Mulher, professora, tradutora, viajante, reformadora, escritora, Maria Guilhermina, Carla Simone Chamon o demonstra, soube como poucas brasileiras do período compartilhar com os homens de seu tempo a posição de intelectual engajada na discussão dos assuntos da educação no Brasil. Um dos méritos deste trabalho é, pois, enfocar Maria Guilhermina nessa complexa posição que lhe era, muitas vezes, reconhecida pelos próprios pares e que ela mesma, de forma consciente, ajudou a construir.
Na realização de seu trabalho, Carla não apenas faz uma criteriosa revisão da historiografia da educação brasileira que se ocupa do período e da temática abordados, mas também mobiliza noções e categorias do campo da história e das ciências sociais em geral para melhor entender o seu objeto. Ela permite, assim, falar da especificidade de Maria Guilhermina, das proposições da professora e intelectual estudada sem que isso signifique percebê-la como alguém “genial” ou “à frente de seu tempo”, como é muito comum em trabalhos sobre sujeitos individuais. O trabalho nos mostra que, em suas experiências, os sujeitos são sempre singulares, mas nunca isolados. E é essa trama e os dramas que enredam decisivamente o sujeito em seu tempo que o trabalho da Carla nos ensina a apreender.

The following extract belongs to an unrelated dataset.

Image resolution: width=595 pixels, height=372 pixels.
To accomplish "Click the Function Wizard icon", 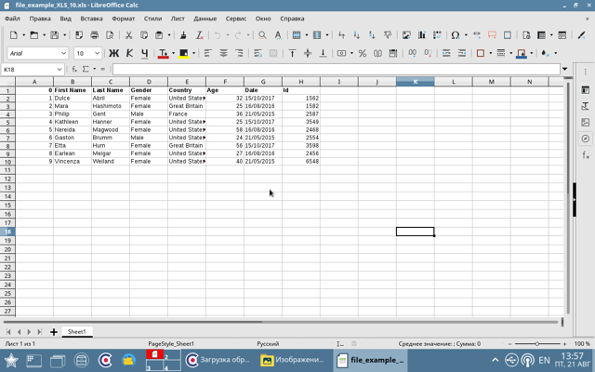I will pyautogui.click(x=74, y=69).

Luciano Mendes de Faria Filho.
Carla Simone Chamon
Carla Simone Chamon, mestre em História e doutora em Educação pela UFMG, é professora do Centro Federal de Educação Tecnológica de Minas Gerais (CEFET-MG) e pesquisa atualmente sobre a História da Educação no Brasil. Publicou Festejos Imperiais: festas cívicas em Minas Gerais (1815-1845) (Ed. da Universidade São Francisco, 2002) e participou da organização do livro Educação elementar: Minas Gerais na primeira metade do século XIX (Editora UFMG).